Voting on the Right to Love; Dystopia is our Reality

I had a terrible dream last night, a surreal nightmare painted in lucid awareness. It was set in a futuristic dystopian society, one in which people had been stripped of their basic human rights and placed into a lottery system, where their peers got to vote on how they could live, and under what conditions.

 

In a world that had completely wiped away the traces of any pre-existing civil rights movements, individuals were once again reduced to being judged on the colour of their skin, their gender, and of course, their sexuality. Being a queer woman of Middle Eastern descent I was facing various daily voting results that ultimately impacted on my ability to survive. Today’s vote would determine whether my employer would continue to pay me, as a large majority of society had decided it was important to rehash the frightening concept that women were not equal to men, let alone deserving of a wage. If the ‘Neomales’ won (as they liked to refer to themselves), then I would be forced to find myself a husband to marry, to whom I would be a maid/servant to for the remainder of my life.

 

Prior to the vote, propaganda would circulate the entire city, and as the story goes, those with money and power unequivocally lead the circus. Usually it was one of the distant descendants of the late President Trump or the Murdoch family that controlled the media (why hadn’t those bloodlines died out yet, or become obsolete?). The ‘Freedom Seekers’ (my tribe, who were fighting to restore basic human rights) had some very influential players, however with the recent terror attacks of the 2334 riots we had lost some of our most powerful advocates.

 

I had managed to keep under the radar up until this point. Married in a secret yet dreamy reception to Leilani, the Afghan goddess of my heart, we had kept our union under wraps – in the possible case of any sudden law changes. We lived a quiet, yet happy life; I didn’t need anything more than my wife and family.

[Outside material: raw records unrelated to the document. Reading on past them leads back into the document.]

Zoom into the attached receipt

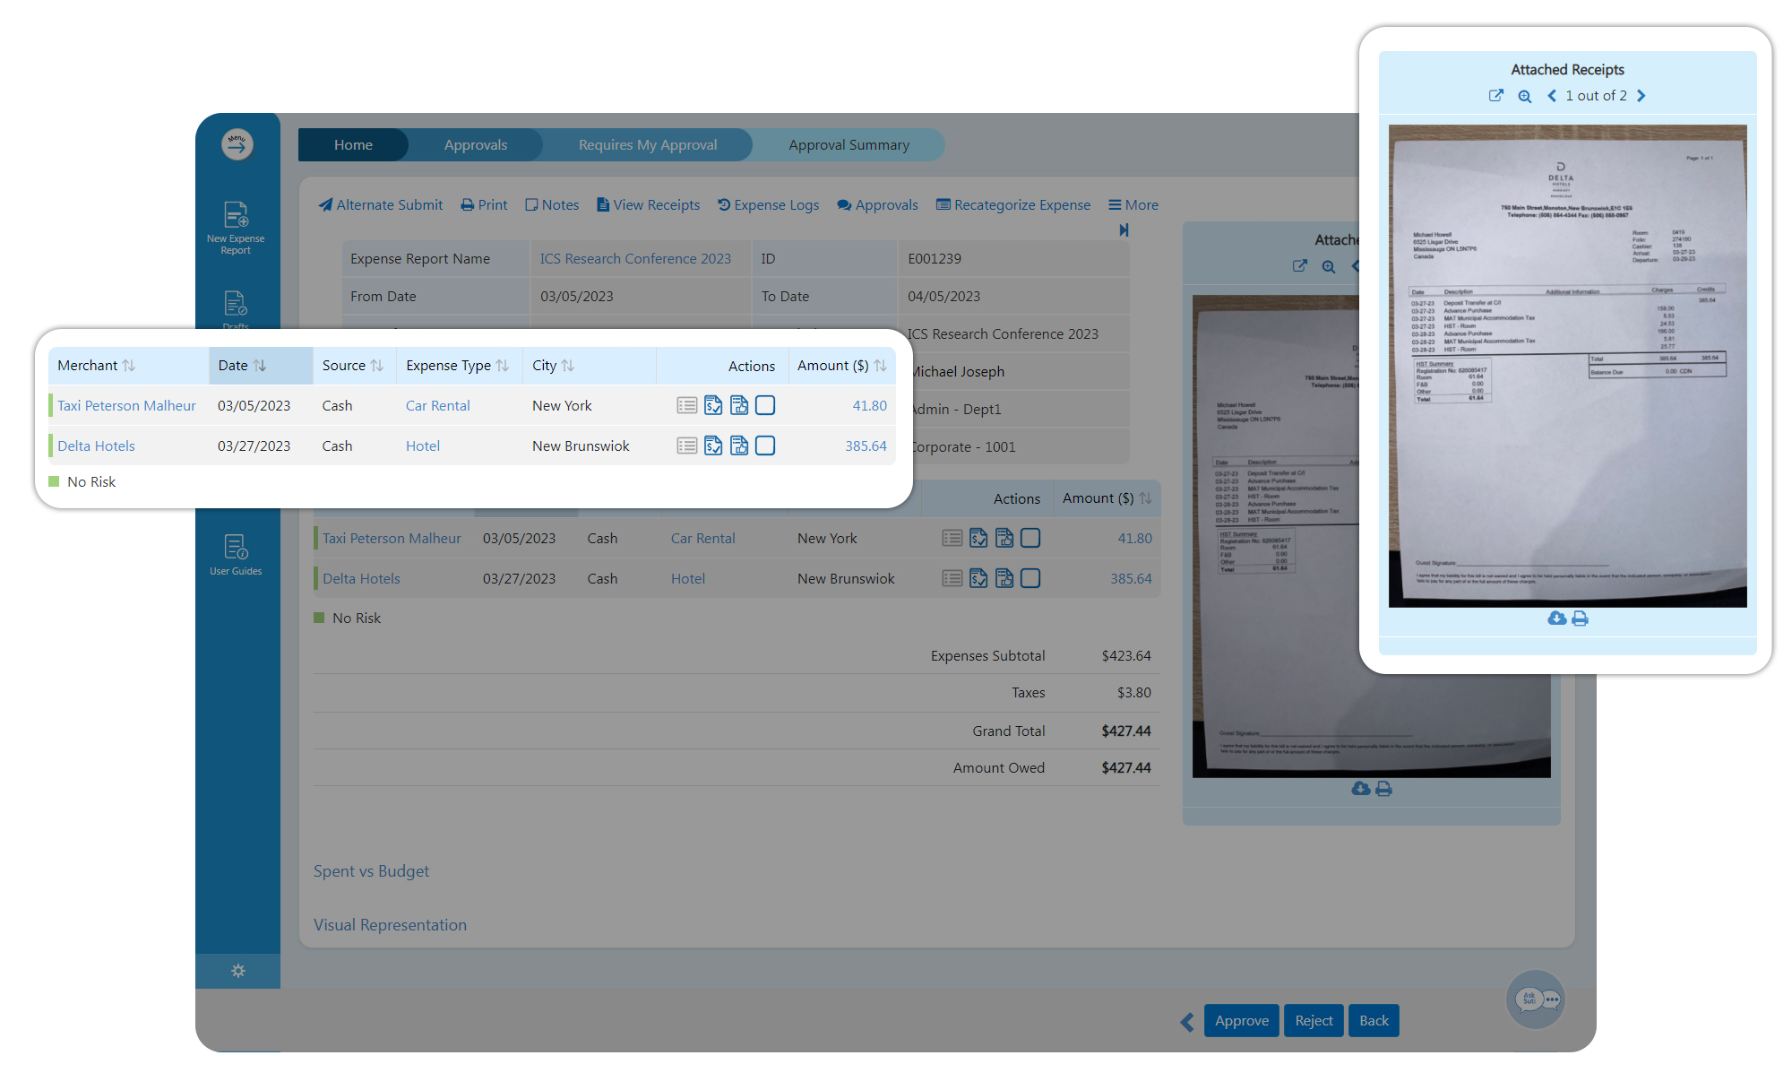[1524, 96]
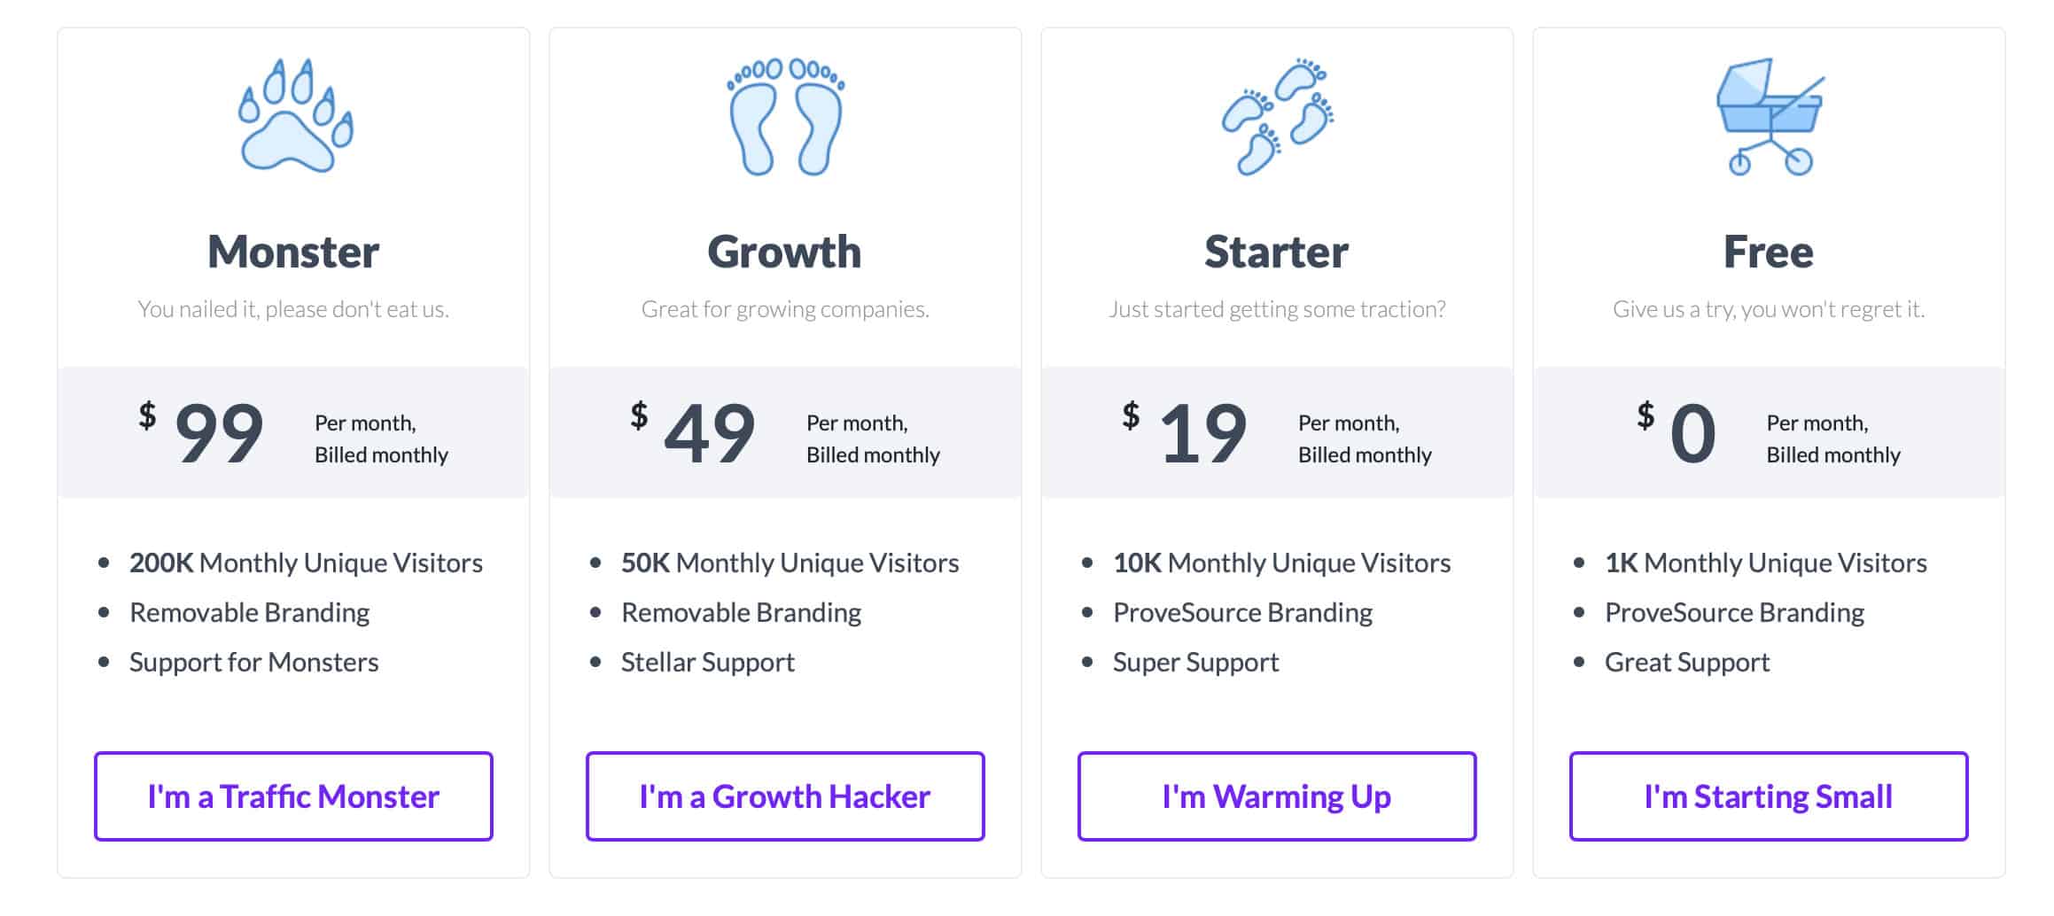Image resolution: width=2054 pixels, height=916 pixels.
Task: Click the Growth plan heading
Action: click(x=785, y=252)
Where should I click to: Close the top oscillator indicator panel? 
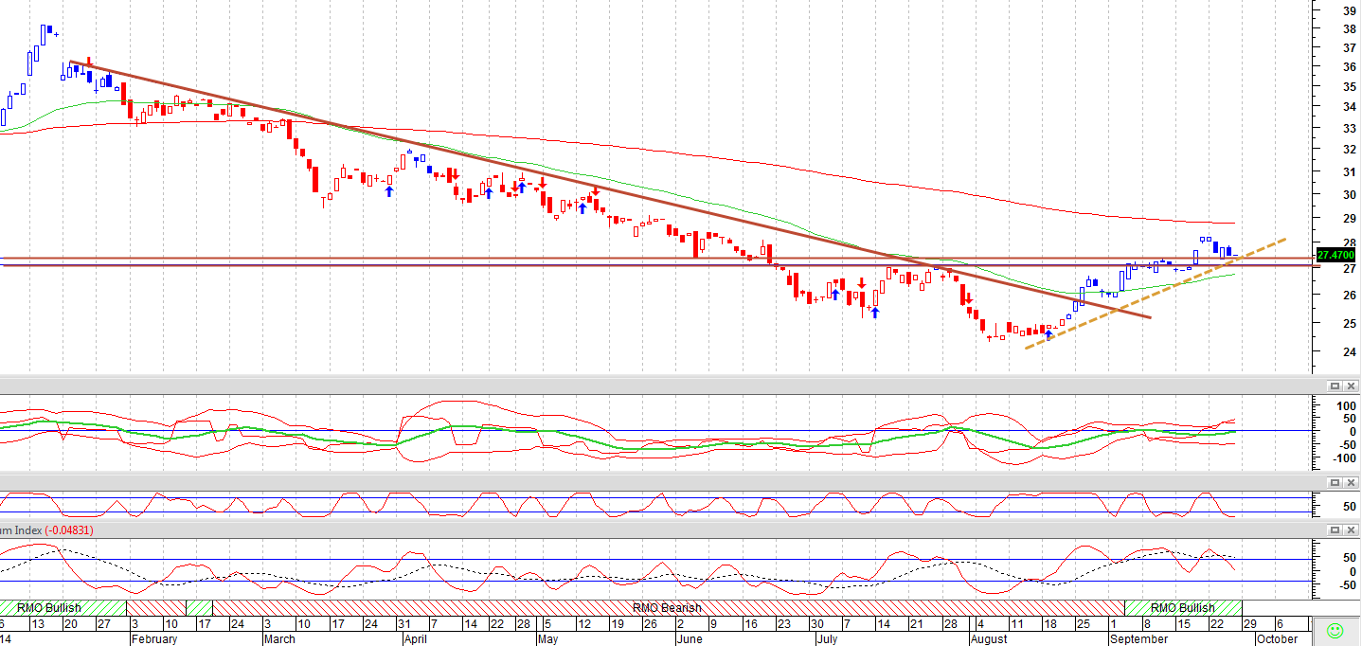[x=1350, y=386]
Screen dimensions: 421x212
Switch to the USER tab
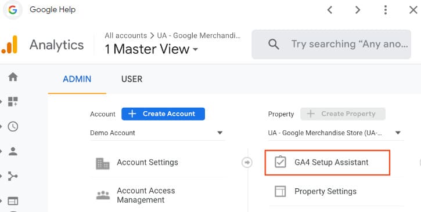[x=132, y=79]
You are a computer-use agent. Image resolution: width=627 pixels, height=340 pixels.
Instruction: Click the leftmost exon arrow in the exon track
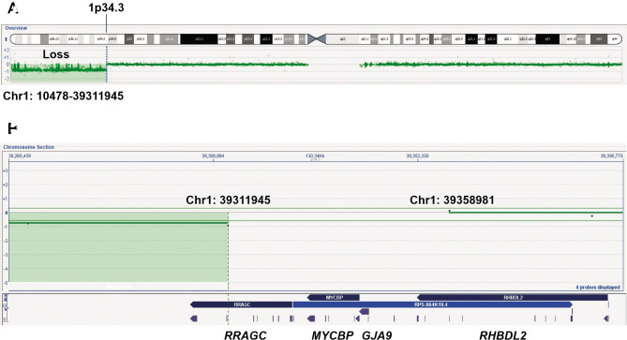click(194, 318)
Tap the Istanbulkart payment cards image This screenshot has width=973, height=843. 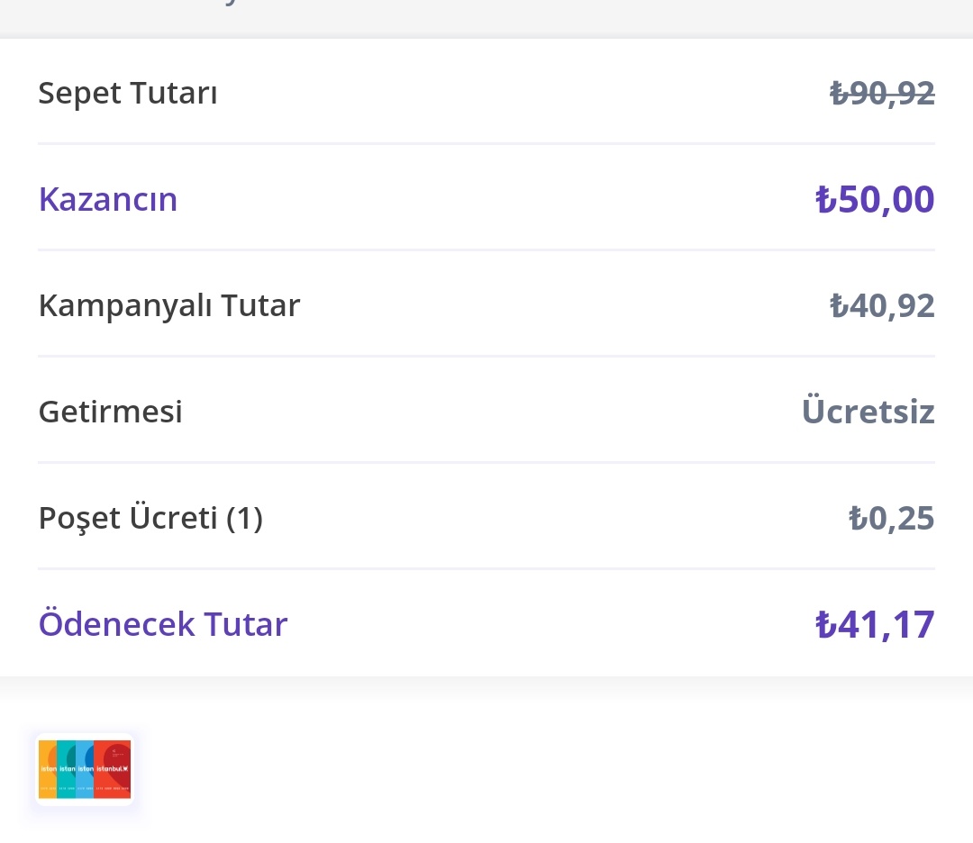point(85,769)
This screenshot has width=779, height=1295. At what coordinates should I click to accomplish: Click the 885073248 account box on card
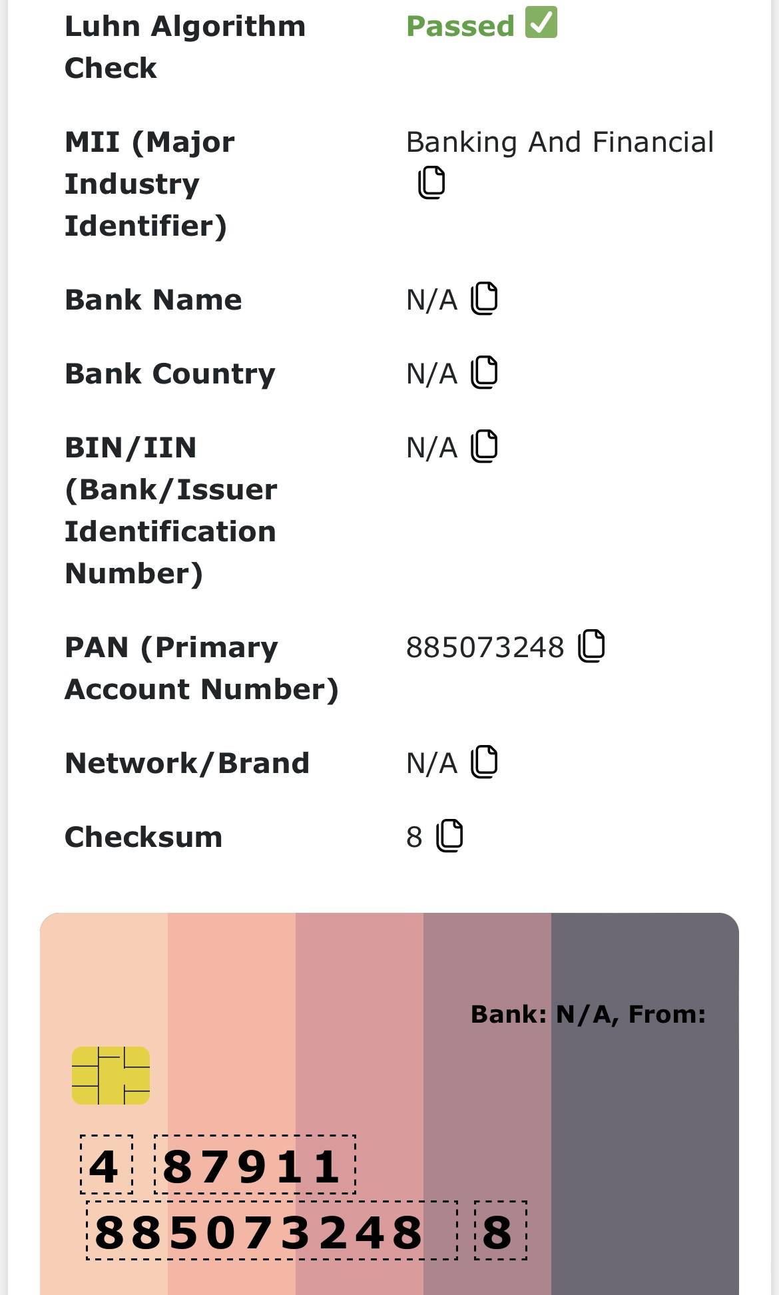coord(272,1231)
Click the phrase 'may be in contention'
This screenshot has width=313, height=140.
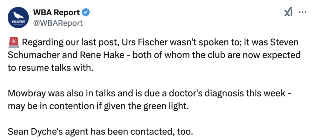pos(47,106)
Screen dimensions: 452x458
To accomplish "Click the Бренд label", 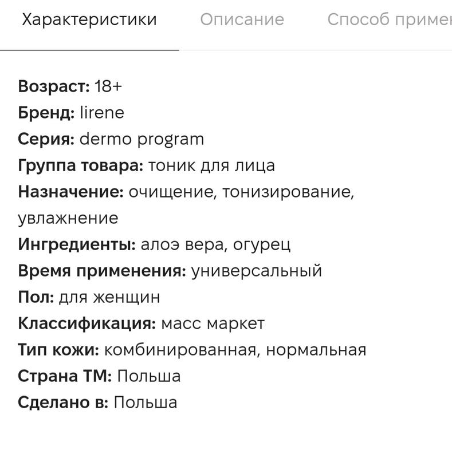I will tap(46, 113).
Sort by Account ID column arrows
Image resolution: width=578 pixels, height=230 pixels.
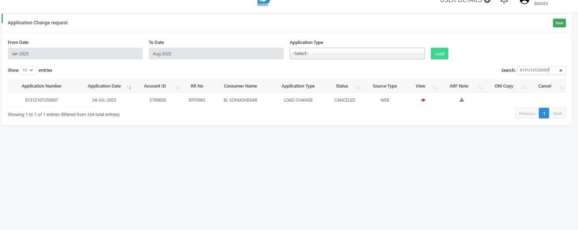tap(178, 88)
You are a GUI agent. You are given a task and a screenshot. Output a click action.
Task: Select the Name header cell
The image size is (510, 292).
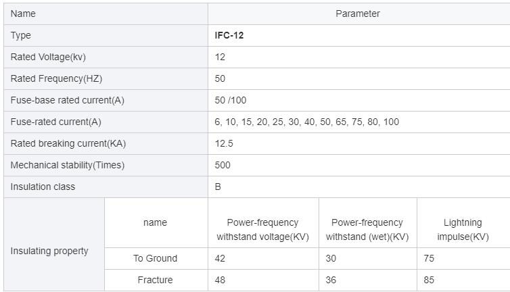pos(106,14)
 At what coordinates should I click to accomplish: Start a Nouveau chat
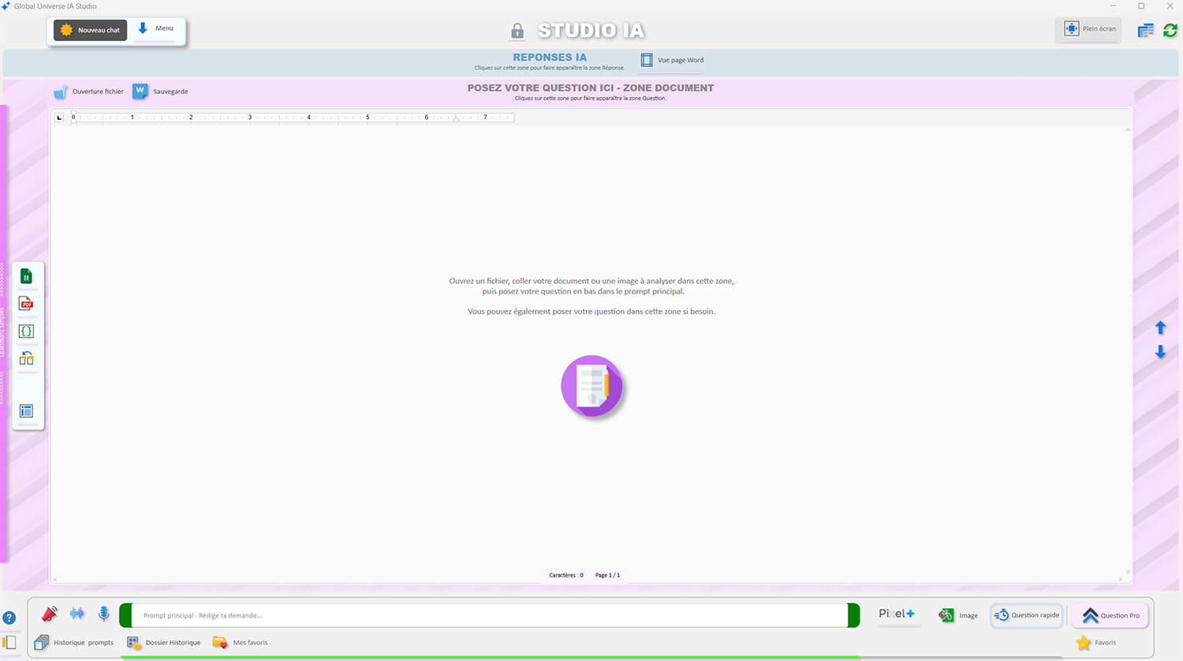click(x=90, y=30)
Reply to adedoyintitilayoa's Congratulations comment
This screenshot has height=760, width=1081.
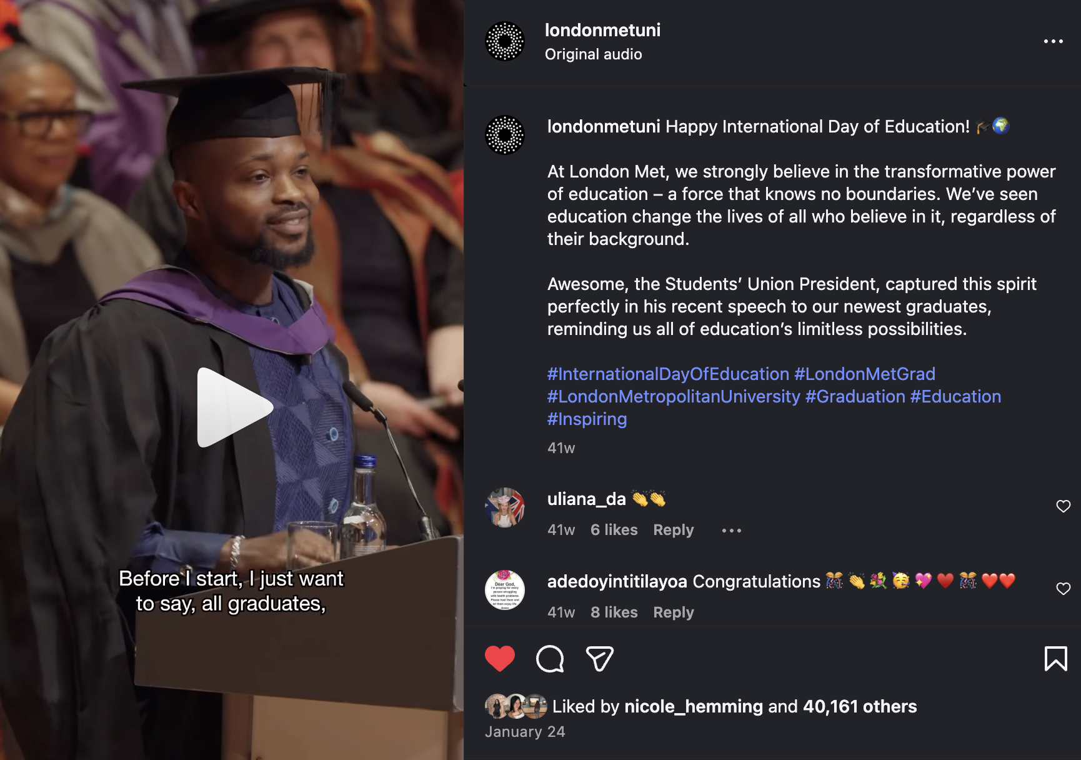click(x=673, y=613)
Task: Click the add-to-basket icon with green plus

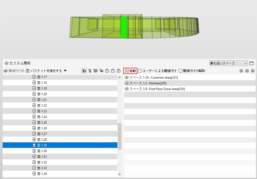Action: pos(107,71)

I was content, comfortable to be a cog in the peer system, despite struggling with the fact that I was ultimately living a life in hiding. And then Leilani was killed. Stabbed in the street by a member of the Alt-Heteros, she bled out and died within a few minutes. I didn’t even get to say goodbye.

 

I woke up in tears, still reeling from the loss I had just experienced. I was missing my love with vivid intensity. The worst part of it all, waking up, this reality seemed not too separate from the dystopian hell I had been a slave in. The Australian Government wants you to vote on our right to get married. Being viewed as equals under the law to all you heteros out there is in the hands of the nation. Now, I wouldn’t be worried, if it wasn’t for the large majority of conservatives who are using the announcement of the plebiscite to vocally state how opposed they are to the union of queer love.

 

Who are you to vote on my lifestyle and ability to marry the person I love? What about opting in on a more level playing field and creating a national call-out for those who believe that the ‘sanctity of straight marriage’ is bullshit, hence voting on permitting straight folk to get married? Controlling what another person does in their own personal private life could be paralleled to breaking down my bedroom and physically forcing me and my partner, both legally consenting adults, to stop being intimate. Get your hands out of my fucking pants.

 

We are not a danger to your belief systems, we are not a threat. To my cousin Nataly and her fiancée Jasmin, your beautiful daughter is a miracle reflection of the power of love. To my two best friends who are in long term relationships, you may want to get married one day, and if/when you do I can’t wait to be there. To my entire queer family, those who are the closest to my heart, and to the ones I don’t know. You are divine. You are loved. Whether we are legal or not, I will always stand with you, by you and for you.

 

We are not second-class citizens, nor should we have to ask for your permission to unite and share our love. I just ask that you consider, just imagine if all the rights that you take for granted were suddenly removed; your once consummated marriage now void. Your ability to legally call your partner your wife or husband now resting in the hands of a public vote. With that in mind, re-evaluate your privilege, give yourself a good long, hard stare in the mirror and ask;

 

“Do I have the authority to deny another human being the right to legally love?”

 

If you’re not enrolled already, you have until August the 24th to do so. That gives you 13 days to support your friend, sister, brother, mother, father, daughter, son, aunt, uncle, cousin, niece, nephew, grandmother, grandfather, employer, employee. Someone you know is queer. Someone you know will be affected by this plebiscite. Vote yes to gay marriage, and show us you care.